He was an observing man always and a student. Besides his own native language, the English, he spoke fluently French, German, Italian, Spanish and Portuguese. His newspaper articles from all over the world were read everywhere. He was an editor, author, and lecturer, speaking at times to houses that netted him in one instance five thousand dollars. He knew many of the greatest men of his own country: Daniel Webster, Henry Clay, Rufus Choate, Zachary Taylor, Abraham Lincoln, Ralph Waldo Emerson, Nathaniel Hawthorne, Nathaniel P. Banks—they were all his friends. He met Queen Victoria, the Duke of Wellington, and many more of the great of the earth. Judges, Bishops and Ambassadors were his intimates.

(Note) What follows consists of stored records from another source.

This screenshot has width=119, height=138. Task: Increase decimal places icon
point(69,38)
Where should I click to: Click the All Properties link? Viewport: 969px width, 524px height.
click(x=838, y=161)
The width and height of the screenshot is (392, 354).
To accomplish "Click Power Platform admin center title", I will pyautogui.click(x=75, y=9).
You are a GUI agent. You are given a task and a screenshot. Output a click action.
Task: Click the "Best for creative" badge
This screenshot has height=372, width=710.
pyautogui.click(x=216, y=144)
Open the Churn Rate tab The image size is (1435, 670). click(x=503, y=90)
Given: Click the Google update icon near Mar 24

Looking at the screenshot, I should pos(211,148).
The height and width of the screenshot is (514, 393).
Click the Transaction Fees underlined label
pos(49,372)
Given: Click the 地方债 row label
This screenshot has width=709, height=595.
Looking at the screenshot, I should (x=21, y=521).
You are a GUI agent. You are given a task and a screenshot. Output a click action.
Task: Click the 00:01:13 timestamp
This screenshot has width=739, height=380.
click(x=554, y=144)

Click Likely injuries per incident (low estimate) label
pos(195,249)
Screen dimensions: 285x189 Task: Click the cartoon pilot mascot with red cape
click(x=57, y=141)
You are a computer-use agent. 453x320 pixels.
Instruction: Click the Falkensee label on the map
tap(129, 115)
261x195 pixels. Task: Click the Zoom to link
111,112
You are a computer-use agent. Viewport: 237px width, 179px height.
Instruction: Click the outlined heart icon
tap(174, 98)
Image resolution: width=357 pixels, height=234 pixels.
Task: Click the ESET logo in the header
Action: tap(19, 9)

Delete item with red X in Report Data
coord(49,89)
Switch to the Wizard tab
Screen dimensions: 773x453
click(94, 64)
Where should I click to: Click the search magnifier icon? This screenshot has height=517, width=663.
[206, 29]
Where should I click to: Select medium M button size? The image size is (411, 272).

He was offered the Presidency of the Australian Government which he declined. He headed the French Commune and when the government troops were ordered to fire on him, he wrapped himself in the Stars and Stripes and dared them to kill an American citizen protected by the American Flag—and they did not shoot. He led a Third Party against two presidential aspirants for the Presidency, Ulysses S. Grant and Horace Greeley, in the campaign of 1872, and was defeated. He was a great traveler and visited nearly every country on the globe. He went around the world in eighty days, which gave rise to the Romance by Jules Verne, that is read in every language. He kept going around the world just to shorten the time. He had a villa at Newport and his annual expenditure for entertainment there was one hundred thousand dollars. Toward the close of his career he lived on three dollars a week, because he had no more, and he claimed that it was the happiest period of his life.
The first street car lines in England, Switzerland and Denmark were built by him. He was the first to suggest similar enterprises for Australia and India. Maria Christina was Queen of Spain, and Salamanca, a banker, was the Rothschild of that country. They backed him for two million dollars that started the building of the Atlantic and Great Western Railway which was followed later by the construction of a railroad to the Adirondacks. The banker Salamanca was descended from the long line of that name for which the Spanish City Salamanca was named that gave us Coronado. On the line of railroad which Salamanca helped to finance, a City is located in New York State named for him.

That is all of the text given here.